▶ **WORK INSTRUCTIONS**:
Output the listing lines as a Markdown table with the columns n and Line, numbering each row and omitting blank lines. Include only the lines beginning with the line that contains "Task: Toggle the Show/Hide Console Tree icon" and continuing through the line that contains "Action: tap(169, 222)".

▶ **RECORD SET**:

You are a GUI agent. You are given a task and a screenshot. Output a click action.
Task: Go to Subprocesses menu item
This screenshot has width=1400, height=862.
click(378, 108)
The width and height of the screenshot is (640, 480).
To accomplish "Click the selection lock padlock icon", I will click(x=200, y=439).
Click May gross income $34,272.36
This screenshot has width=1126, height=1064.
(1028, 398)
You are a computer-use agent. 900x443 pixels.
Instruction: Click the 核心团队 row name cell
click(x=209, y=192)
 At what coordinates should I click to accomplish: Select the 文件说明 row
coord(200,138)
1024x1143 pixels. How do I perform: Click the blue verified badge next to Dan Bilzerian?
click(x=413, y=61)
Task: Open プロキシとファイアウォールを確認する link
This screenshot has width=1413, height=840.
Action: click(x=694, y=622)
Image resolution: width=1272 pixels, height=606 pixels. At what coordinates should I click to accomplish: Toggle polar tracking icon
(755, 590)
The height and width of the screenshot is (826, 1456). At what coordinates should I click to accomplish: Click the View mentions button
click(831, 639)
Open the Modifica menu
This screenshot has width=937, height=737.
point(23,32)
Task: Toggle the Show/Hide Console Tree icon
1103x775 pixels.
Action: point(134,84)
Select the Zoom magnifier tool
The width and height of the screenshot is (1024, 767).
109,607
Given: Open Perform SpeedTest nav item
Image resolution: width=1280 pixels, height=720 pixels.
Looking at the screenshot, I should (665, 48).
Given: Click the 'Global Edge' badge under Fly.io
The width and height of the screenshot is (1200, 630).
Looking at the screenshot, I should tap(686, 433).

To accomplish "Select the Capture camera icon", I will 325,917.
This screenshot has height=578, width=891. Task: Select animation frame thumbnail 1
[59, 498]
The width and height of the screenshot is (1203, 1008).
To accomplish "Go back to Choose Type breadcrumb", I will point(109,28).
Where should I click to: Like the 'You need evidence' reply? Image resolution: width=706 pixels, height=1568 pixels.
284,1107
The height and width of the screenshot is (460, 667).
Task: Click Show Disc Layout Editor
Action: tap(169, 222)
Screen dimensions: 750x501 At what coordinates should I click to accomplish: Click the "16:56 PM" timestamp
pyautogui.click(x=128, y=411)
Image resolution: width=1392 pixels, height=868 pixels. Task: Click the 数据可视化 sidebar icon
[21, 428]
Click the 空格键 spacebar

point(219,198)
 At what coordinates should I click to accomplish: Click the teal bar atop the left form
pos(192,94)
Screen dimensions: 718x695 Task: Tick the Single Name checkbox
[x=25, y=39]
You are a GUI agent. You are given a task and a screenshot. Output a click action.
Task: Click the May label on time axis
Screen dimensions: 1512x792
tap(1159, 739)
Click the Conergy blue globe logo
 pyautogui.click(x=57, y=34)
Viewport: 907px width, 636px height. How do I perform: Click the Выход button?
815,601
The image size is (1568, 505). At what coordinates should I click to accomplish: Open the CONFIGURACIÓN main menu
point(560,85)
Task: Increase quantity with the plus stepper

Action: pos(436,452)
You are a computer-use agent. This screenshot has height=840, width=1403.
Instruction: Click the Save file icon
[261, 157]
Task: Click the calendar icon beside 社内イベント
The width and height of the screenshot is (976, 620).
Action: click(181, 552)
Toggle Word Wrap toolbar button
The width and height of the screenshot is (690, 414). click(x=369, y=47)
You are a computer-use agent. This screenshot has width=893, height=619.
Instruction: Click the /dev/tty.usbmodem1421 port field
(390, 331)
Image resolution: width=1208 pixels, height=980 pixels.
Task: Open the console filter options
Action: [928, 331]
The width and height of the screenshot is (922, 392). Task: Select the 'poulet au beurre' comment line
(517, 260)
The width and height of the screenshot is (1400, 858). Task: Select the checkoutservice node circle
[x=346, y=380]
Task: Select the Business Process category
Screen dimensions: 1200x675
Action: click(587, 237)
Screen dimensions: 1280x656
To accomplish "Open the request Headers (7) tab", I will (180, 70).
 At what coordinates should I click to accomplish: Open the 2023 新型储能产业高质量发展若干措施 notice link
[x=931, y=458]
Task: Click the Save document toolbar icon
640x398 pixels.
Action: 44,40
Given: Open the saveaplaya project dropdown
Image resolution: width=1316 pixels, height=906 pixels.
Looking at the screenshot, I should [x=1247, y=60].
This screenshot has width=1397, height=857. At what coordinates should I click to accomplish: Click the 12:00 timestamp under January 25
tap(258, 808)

▶ **EXPECTED ANSWER**:
| n | Line |
|---|---|
| 1 | Task: Toggle the Show/Hide Console Tree icon |
| 2 | 1103x775 pixels. |
| 3 | Action: point(134,84) |
| 4 | Select the Zoom magnifier tool |
| 5 | The width and height of the screenshot is (1024, 767). |
| 6 | 109,607 |
| 7 | Given: Open Perform SpeedTest nav item |
| 8 | Image resolution: width=1280 pixels, height=720 pixels. |
| 9 | Looking at the screenshot, I should (665, 48). |
| 10 | Given: Click the 'Global Edge' badge under Fly.io |
| 11 | The width and height of the screenshot is (1200, 630). |
| 12 | Looking at the screenshot, I should tap(686, 433). |
| 13 | To accomplish "Select the Capture camera icon", I will 325,917. |
| 14 | This screenshot has height=578, width=891. Task: Select animation frame thumbnail 1 |
| 15 | [59, 498] |
| 16 | The width and height of the screenshot is (1203, 1008). |
| 17 | To accomplish "Go back to Choose Type breadcrumb", I will point(109,28). |
| 18 | Where should I click to: Like the 'You need evidence' reply? Image resolution: width=706 pixels, height=1568 pixels. |
| 19 | 284,1107 |
| 20 | The height and width of the screenshot is (460, 667). |
| 21 | Task: Click Show Disc Layout Editor |
| 22 | Action: tap(169, 222) |